Any hint will be appreciated!! - Oct 11th 2007, 05:43 PMtukeywilliams
Assume that the graph is compact. Assume for contradiction that $\displaystyle f $ is discontinuous at $\displaystyle x_0 \in [-1,1] $. Then there exists an $\displaystyle \epsilon > 0 $ and a sequence $\displaystyle \{x_n \} \subset [-1,1] $ such that $\displaystyle \{x_n \} $ converges to $\displaystyle x_0 $. Look at the sequence $\displaystyle \{(x_n, f(x_n)) \} $. Since the graph is compact it has a subsequence $\displaystyle \{(x_{n_{k}}, f(x_{n_{k}})) \} $ which converges to a point $\displaystyle (x_1, f(x_1)) $. So $\displaystyle \{x_{n_{k}} \} $ converges to $\displaystyle x_1 $. But $\displaystyle \{f(x_{n_{k}}) \} $ converges to $\displaystyle f(x_0) $ which is a contradiction. This implies that $\displaystyle G(f) \to X $ is continuous and onto.

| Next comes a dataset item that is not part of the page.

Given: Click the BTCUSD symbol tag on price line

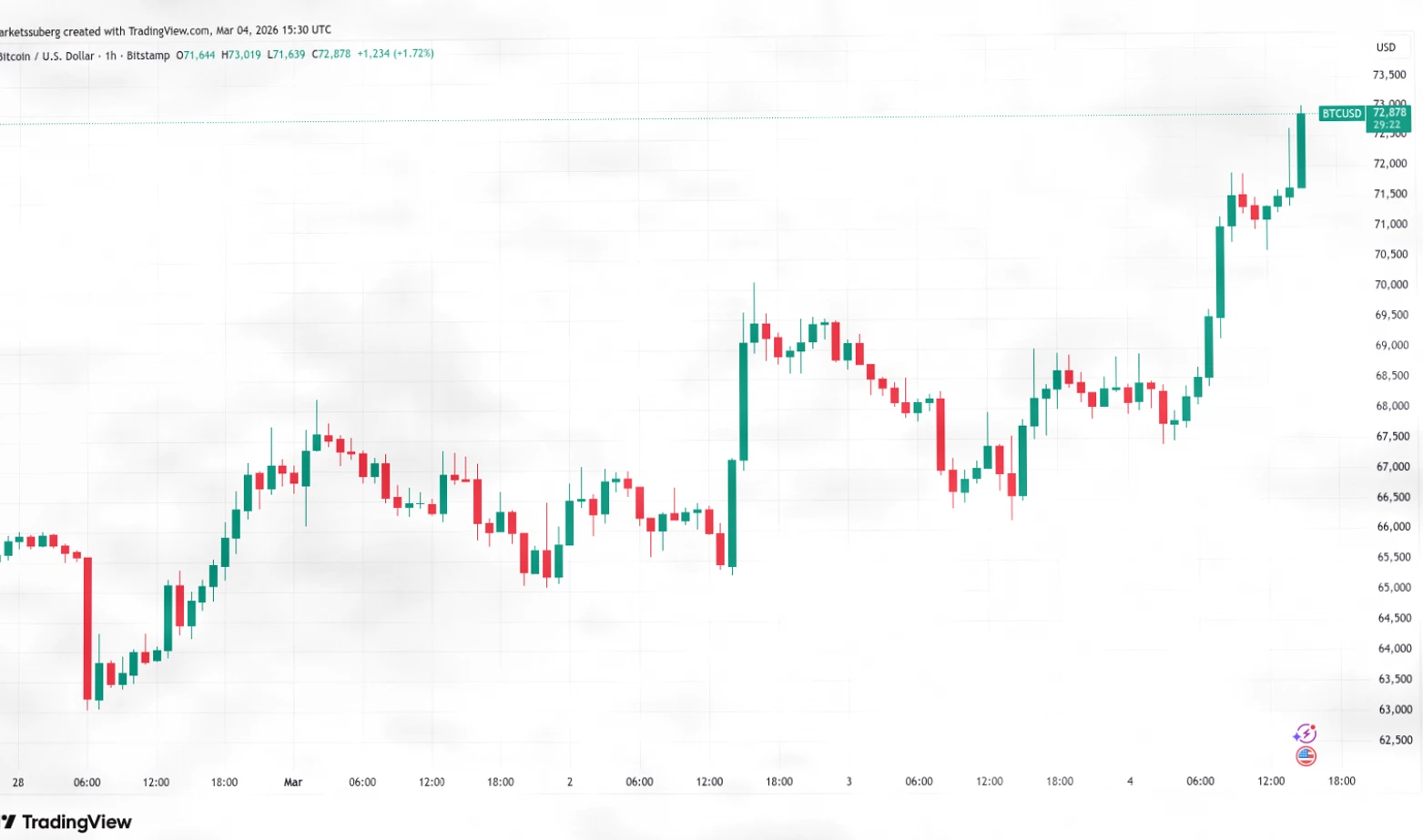Looking at the screenshot, I should pos(1341,114).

- Oct 11th 2007, 05:53 PMThePerfectHacker
- Oct 11th 2007, 06:02 PMtukeywilliams
I think I proved the right statement?

- Oct 11th 2007, 06:08 PMvioletsf
- Oct 11th 2007, 06:53 PMThePerfectHacker
This is my understanding. By "graph" the poster means "image".

So the poster is asking: given a function mapping a compact set ([-1,1] is compact) into a compact set does it mean that the function is continous on the set?

That is what I did.

Now, I gave an example involving the Dirichelt (discontinous) function which shows it is false. You are saying you proved it, if so, then why do I have a conter-example? - Oct 11th 2007, 06:59 PMtukeywilliams
$\displaystyle f $ is continuous on $\displaystyle [-1,1] $ if and only if $\displaystyle G(f) $ is compact. I proved the $\displaystyle \Leftarrow $ direction.

I defined $\displaystyle G(f) = \{x, f(x))| x \in [0,1] \} $ - Oct 11th 2007, 07:05 PMThePerfectHacker
I am not going to read your proof now, but I think I see out difference. You use $\displaystyle \{ (x,f(x)) \}$, i.e. as a point in $\displaystyle \mathbb{R}^2$, while I used $\displaystyle \{ f(x) \}$ as a point in $\displaystyle \mathbb{R}$. So maybe it is necessary for it to be continous.